The more financially stable Baby Boomers can look forward to becoming “snow birds,” and heading for the warm climes of Florida. Most Americans, however, aren’t that fortunate now, and far fewer will be that fortunate in the future. For them, along with the inevitable infirmaries of old age, will come a fearful financial impact.
As usual, I have no confidence in our political leaders to address this problem rationally. Their pensions are top-notch, and thus if Social Security is privatized or eliminated altogether, they will not be subject to any repercussions. What are possible solutions? I’ve advocated that any drastic changes to Social Security come with the option of a lump sum payout, with the entire amount paid into the system by workers being awarded to them. Actually, this would probably be an option many might take anyhow, in lieu of monthly payments.
To save Social Security, all income must be subject to taxation. This way, Bill Gates will contribute just a bit more than your local car mechanic. And there must be strict means testing. No One Percenter needs Social Security. But knowing our leaders, they’ll probably just raise the retirement age to 90.
The Impossible Math of Social Security is a subset of The Impossible Math of the Federal Budget. From subsidies paid to local municipalities and sheriffs' departments, military budgets, payoffs to "Public Transportation" like Greyhound Bus Company and Southwest Airlines, kickbacks to Walmarts to build in various towns, employing legions in government bureaucracies and the "intelligence agencies" and many other payoffs too varied and sundry to list here, Federal Spending has been, since the Roosevelt "New deal"-and what a deal!- a Big Sucking Sound.
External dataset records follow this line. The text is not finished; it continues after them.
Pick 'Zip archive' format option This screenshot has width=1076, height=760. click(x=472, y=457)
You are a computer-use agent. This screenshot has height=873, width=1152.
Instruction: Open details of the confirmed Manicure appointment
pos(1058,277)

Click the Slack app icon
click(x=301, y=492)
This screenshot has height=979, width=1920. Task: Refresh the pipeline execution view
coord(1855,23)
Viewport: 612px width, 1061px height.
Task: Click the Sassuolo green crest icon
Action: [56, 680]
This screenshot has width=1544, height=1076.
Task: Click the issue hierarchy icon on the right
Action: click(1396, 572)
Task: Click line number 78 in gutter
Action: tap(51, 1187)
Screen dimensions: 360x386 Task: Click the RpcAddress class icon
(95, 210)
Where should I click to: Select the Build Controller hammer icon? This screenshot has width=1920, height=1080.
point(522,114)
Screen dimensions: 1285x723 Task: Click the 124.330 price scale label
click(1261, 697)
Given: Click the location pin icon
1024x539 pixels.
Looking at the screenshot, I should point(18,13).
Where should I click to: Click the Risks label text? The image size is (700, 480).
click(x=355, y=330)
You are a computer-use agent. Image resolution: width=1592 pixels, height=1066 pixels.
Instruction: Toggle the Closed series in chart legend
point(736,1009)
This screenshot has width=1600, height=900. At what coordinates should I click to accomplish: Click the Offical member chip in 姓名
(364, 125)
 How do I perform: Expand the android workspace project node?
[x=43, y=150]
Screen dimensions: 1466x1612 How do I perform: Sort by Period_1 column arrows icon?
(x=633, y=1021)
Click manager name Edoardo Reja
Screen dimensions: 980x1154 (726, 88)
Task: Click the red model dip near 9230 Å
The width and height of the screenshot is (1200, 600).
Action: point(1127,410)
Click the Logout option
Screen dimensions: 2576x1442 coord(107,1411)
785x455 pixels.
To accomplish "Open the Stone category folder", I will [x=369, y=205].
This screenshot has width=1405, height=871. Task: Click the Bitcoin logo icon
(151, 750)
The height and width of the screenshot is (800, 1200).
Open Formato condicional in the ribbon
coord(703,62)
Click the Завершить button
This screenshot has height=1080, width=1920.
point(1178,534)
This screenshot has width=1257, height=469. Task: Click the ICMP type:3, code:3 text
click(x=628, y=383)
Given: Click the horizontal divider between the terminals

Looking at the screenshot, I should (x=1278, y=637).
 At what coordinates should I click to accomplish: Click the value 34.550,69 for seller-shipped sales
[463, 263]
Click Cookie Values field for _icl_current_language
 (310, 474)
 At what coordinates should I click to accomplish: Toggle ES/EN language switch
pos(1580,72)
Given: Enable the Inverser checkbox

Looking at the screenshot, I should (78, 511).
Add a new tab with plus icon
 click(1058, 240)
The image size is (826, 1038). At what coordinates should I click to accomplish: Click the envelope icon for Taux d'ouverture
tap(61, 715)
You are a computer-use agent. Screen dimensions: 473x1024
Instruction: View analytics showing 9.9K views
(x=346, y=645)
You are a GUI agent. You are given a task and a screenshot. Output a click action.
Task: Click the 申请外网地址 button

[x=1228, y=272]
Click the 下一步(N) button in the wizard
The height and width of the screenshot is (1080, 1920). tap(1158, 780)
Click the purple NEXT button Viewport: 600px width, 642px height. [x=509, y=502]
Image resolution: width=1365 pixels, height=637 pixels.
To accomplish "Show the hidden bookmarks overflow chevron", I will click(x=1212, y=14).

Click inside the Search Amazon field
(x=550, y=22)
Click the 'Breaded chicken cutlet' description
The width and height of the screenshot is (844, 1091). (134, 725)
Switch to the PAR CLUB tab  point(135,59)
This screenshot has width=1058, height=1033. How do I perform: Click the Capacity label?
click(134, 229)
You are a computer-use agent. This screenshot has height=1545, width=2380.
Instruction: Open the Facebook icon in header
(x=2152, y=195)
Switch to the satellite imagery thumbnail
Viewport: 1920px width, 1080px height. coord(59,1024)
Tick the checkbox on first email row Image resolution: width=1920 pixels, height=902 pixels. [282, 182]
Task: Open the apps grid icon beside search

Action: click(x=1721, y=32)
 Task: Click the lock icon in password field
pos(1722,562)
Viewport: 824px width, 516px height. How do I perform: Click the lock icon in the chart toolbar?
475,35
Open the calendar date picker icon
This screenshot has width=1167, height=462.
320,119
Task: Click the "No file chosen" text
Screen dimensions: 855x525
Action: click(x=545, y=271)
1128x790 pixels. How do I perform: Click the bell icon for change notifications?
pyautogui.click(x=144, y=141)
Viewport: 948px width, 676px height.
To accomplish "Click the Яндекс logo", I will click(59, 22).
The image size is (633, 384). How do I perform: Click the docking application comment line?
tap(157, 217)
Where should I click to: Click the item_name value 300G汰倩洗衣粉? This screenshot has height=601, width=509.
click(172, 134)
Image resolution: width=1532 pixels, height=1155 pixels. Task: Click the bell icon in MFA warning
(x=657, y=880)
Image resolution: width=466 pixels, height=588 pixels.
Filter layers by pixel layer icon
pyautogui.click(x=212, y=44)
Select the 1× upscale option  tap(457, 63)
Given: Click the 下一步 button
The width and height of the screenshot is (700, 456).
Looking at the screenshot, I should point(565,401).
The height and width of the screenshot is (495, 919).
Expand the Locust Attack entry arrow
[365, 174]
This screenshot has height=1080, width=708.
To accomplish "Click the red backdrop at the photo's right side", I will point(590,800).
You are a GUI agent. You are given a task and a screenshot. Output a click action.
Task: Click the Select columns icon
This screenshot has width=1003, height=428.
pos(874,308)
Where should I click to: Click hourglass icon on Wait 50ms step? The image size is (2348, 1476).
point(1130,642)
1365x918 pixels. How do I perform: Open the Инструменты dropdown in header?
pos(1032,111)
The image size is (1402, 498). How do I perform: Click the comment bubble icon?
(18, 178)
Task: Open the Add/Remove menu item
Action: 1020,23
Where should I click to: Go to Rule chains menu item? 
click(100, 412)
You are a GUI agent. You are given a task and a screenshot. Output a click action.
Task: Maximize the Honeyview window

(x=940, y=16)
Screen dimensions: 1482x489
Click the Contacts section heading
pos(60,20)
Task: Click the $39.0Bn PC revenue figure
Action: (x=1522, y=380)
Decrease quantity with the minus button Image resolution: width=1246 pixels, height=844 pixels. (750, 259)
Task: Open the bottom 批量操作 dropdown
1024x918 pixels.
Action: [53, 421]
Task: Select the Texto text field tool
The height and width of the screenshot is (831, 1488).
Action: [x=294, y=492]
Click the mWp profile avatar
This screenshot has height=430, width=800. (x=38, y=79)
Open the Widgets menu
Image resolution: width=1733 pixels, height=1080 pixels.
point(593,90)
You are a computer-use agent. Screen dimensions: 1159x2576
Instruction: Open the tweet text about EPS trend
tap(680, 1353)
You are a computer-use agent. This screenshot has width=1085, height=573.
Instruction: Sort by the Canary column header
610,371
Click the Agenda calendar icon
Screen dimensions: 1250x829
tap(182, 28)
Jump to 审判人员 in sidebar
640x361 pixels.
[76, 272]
Americans are hit with more taxes than the most clever Banana Republic. Taxes at the gas pump. Taxes on Imports. Taxes on Wages. Taxes on Inheritances. The poor chumps who win a prize on Wheel of Fortune or The Price is Right usually have to sell the prize to pay the taxes. The same with those who get property through an inheritance.
The Congressional General Accounting Office is a Cosmic Joke. And it is well known that the Clinton Crime Family took the alleged surplus from the Social Security Trust and turned the Bush Budget Deficits into the Clinton Surpluses. Somewhere you wrote the Social Security System will go bankrupt in 2033, quoting CNN. What a laugh. Social Security was bankrupt by the late 1950's. Even with the contributions of the Baby Boomers, Medicare was being milked by the doctors to the tune of billions annually, and that was REAL MONEY back in those days, not Chump Change to donate to Ukraine.
Companies had to stop paying pensions because they realized the overhead was going to bankrupt them. Even the railroads could not afford it. And you have the massive bureaucracy of the Federal Government claiming they can fix things? PUH-Lease. The day that a Federal Bureaucracy fixes anything is the day cats are afraid of mice, dogs stop biting, and trees stop falling.
As usually everything government touches gets screwed up. Considering life expectancy was well under 65 when SS was created it was just another Democrat con scheme. Then came outright theft as they robbed the fund of 3 trillion dollars. Then Obama wanted to the fund and Medicare to fund Medicaid. And fools continue to vote for these corrupt idiots.